Ritenuto che il Pretore di Brunico, nel procedimento penale contro
Fistill Reinaldo, imputato di lesioni colpose gravi (art. 590, terzo
comma, cod. pen.), e il Pretore di Saronno, nel procedimento penale
contro Magugliani Angelo, imputato del reato di cui alla stessa
fattispecie, sollevano, rispettivamente con ord. 776/79 dell'8 giugno
1979, e 273/81 del 20 febbraio 1981, questione di legittimità
costituzionale nei confronti dell'art. 91, comma settimo, d.P.R. 15
giugno 1959 n. 393, per contrasto cogli artt. 3, comma secondo, 4,
comma primo e 27, comma terzo, Cost., in quanto esclude ogni
discrezionalità del giudice che decide la sospensione della patente di
guida del condannato per lesioni colpose gravi o gravissime in
dipendenza della circolazione.
che in ambo i giudizi si è costituito il Presidente del Consiglio
dei ministri, rappresentato e difeso dall'Avvocatura Generale dello
Stato, che ha chiesto declaratoria d'infondatezza della questione.
Considerato che i giudizi possono essere riuniti trattandosi di
identica questione,
che, pur prescindendo dal ricordare che, con sent. 20 gennaio 1977,
n. 47, questa Corte ha già deciso l'infondatezza della questione sotto
il profilo di cui all'art. 3 Cost., e
che l'art. 4 Cost. è del tutto inconferente nella specie, anche
perché proverebbe troppo in quanto riverbererebbe lo stesso dubbio
persino sulla pena principale, mentre poi è evidente che il condannato
a pena pecuniaria ben può servirsi di altri mezzi (ciclomotore,
motocicletta) per l'espletamento del suo lavoro mentre dura la
sospensione, dovendosi appunto assegnare funzione afflittiva e
rieducativa ad un tempo a quel modesto sacrificio che la situazione
comporta (art. 27).
Va osservato, ad ogni modo e da tutto ciò prescindendo, che -
quanto all'ord. 776/79 - s'impone previamente una evidente questione di
rilevanza.
Il Pretore, infatti, non ha considerato che il fatto da lui
adombrato non avrebbe assolutamente consentito quell'amplissimo
invocato esercizio della discrezionalità da riservare - com'egli
vorrebbe - ai casi nei quali il grado della colpa appare talmente lieve
da essere pressoché inapprezzabile (si fa l'ipotesi di una concorrente
colpa della vittima del 99%).

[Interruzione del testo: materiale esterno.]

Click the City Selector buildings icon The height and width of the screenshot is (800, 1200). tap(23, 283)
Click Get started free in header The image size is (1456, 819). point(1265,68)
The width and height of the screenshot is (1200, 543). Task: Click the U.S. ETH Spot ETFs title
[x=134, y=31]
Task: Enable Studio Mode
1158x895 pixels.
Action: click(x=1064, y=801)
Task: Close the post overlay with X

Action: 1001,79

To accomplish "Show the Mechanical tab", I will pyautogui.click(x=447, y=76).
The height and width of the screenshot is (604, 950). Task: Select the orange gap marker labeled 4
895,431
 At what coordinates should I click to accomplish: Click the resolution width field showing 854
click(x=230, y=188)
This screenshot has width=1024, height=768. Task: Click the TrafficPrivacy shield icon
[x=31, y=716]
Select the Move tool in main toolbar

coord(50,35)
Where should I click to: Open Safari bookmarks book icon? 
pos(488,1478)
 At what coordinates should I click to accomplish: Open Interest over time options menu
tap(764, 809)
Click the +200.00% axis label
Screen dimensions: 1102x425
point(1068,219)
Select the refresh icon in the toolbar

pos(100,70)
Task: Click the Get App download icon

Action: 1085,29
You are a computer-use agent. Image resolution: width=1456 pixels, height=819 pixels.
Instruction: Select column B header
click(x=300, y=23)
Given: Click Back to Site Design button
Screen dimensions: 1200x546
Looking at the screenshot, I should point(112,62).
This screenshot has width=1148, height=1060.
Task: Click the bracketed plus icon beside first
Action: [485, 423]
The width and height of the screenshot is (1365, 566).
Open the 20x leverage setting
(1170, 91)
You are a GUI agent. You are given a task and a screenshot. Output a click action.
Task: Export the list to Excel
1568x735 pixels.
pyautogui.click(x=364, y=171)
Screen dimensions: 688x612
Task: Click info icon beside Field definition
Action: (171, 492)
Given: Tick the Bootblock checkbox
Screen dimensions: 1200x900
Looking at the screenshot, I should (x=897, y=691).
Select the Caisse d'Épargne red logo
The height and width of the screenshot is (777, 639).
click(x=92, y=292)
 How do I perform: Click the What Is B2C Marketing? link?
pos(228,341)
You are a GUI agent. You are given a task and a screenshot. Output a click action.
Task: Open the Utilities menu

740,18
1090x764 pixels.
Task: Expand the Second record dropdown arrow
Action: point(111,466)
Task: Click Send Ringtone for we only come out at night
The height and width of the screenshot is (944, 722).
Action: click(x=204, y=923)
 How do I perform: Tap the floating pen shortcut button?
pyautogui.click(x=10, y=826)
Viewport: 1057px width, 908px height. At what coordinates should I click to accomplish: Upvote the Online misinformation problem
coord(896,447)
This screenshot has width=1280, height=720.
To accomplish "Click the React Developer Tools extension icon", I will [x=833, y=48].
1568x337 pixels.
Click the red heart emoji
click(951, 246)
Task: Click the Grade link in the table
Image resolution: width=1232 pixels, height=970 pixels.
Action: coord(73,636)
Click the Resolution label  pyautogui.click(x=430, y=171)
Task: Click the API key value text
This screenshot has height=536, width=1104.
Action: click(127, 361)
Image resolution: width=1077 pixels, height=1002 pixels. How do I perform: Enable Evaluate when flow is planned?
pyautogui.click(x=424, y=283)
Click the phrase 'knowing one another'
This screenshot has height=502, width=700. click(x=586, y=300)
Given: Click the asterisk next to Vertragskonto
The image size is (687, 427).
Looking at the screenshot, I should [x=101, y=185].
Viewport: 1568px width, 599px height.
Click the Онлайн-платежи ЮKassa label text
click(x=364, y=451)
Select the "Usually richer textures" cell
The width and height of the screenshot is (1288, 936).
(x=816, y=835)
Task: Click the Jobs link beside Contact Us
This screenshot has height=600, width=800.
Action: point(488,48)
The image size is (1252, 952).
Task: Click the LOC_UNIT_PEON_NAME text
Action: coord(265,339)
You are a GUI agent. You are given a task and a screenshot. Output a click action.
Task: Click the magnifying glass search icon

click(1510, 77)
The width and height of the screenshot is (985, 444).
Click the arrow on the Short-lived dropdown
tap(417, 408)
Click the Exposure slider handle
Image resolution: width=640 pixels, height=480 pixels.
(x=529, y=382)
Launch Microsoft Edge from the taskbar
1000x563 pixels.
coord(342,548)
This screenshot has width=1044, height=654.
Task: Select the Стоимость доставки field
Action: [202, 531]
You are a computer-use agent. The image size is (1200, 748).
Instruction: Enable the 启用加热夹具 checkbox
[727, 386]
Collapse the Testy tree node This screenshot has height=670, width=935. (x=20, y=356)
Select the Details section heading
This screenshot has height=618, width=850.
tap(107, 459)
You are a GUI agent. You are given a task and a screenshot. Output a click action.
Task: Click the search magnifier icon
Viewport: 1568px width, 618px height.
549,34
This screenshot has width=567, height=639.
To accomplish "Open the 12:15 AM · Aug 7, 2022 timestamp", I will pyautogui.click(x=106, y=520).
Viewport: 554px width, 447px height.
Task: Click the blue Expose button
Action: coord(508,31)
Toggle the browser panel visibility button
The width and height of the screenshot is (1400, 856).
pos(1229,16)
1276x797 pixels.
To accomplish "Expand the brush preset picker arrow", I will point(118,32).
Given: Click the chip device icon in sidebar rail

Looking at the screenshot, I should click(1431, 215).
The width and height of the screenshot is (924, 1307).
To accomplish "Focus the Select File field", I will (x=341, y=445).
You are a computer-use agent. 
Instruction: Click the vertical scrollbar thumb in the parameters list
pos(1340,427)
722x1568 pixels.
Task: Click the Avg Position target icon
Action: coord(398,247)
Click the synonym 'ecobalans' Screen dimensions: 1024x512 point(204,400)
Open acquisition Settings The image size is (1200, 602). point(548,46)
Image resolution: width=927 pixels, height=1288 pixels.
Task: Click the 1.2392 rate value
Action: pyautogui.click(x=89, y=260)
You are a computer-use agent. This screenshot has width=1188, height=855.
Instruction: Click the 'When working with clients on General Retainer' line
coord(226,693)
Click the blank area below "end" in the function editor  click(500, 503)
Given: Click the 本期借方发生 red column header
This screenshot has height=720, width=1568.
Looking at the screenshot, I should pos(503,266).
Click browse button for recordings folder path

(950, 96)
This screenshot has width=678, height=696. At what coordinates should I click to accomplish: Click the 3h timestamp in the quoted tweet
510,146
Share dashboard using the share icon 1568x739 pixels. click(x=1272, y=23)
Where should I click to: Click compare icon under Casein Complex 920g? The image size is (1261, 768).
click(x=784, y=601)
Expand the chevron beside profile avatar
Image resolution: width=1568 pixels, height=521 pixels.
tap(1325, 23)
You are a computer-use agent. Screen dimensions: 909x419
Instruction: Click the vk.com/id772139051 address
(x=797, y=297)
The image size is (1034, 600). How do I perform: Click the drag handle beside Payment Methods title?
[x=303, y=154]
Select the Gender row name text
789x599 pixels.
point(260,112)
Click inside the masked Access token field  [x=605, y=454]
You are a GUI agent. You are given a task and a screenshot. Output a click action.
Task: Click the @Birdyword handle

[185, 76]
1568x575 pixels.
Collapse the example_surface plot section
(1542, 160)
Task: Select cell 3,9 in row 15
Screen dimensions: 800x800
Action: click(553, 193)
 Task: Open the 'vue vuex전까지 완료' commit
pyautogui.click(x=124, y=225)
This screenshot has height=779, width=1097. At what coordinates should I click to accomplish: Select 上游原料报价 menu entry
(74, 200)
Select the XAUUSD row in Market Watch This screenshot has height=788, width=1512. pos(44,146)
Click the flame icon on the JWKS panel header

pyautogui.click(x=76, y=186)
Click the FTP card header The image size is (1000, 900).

L'ordinanza, infatti, dà atto che
l'imputato è andato ad investire l'autovettura incrociante addirittura
sul lato opposto al suo senso di marcia: poco rilevando, in termini di
grado della colpa, che la strada fosse viscida a causa del fondo
ghiacciato, giacché proprio siffatta circostanza, ben prevedibile
nella stagione invernale a quelle latitudini, doveva imporre una
velocità estremamente moderata, tale da consentirgli la completa
padronanza della guida. E poiché alla misura di cui si discute (che
la dottrina qualifica "sanzione penale anomala"), quando consegue ad
una pena principale, non può essere misconosciuta la funzione
sostanziale di "pena accessoria", è evidente che, quand'anche questa
Corte avesse condiviso i dubbi del Pretore, la sentenza non avrebbe
esercitato alcun valore pregiudiziale sul caso di specie, espressione
di colpa specifica, insuscettibile ad essere inquadrato tra le ipotesi
estremamente lievi.
Quanto poi all'ord. 273/81, è sufficiente rilevare che, proprio in
forza della riconosciuta sostanziale natura di "pena accessoria" alla
misura in esame quando consegua alla condanna a pena principale, essa
non potrebbe mai essere applicata nella fase dell'esecuzione, non
essendo predeterminata dalla legge in misura fissa ma anzi in termini
di larga discrezionalità fra minimo e massimo. Ciò comporta che il
Pretore avrebbe dovuto sospendere il procedimento prima della pronunzia
della condanna: solo in tal caso la decisione della Corte avrebbe
potuto avere carattere pregiudiziale rispetto al quesito circa
l'applicabilità della sospensione della patente.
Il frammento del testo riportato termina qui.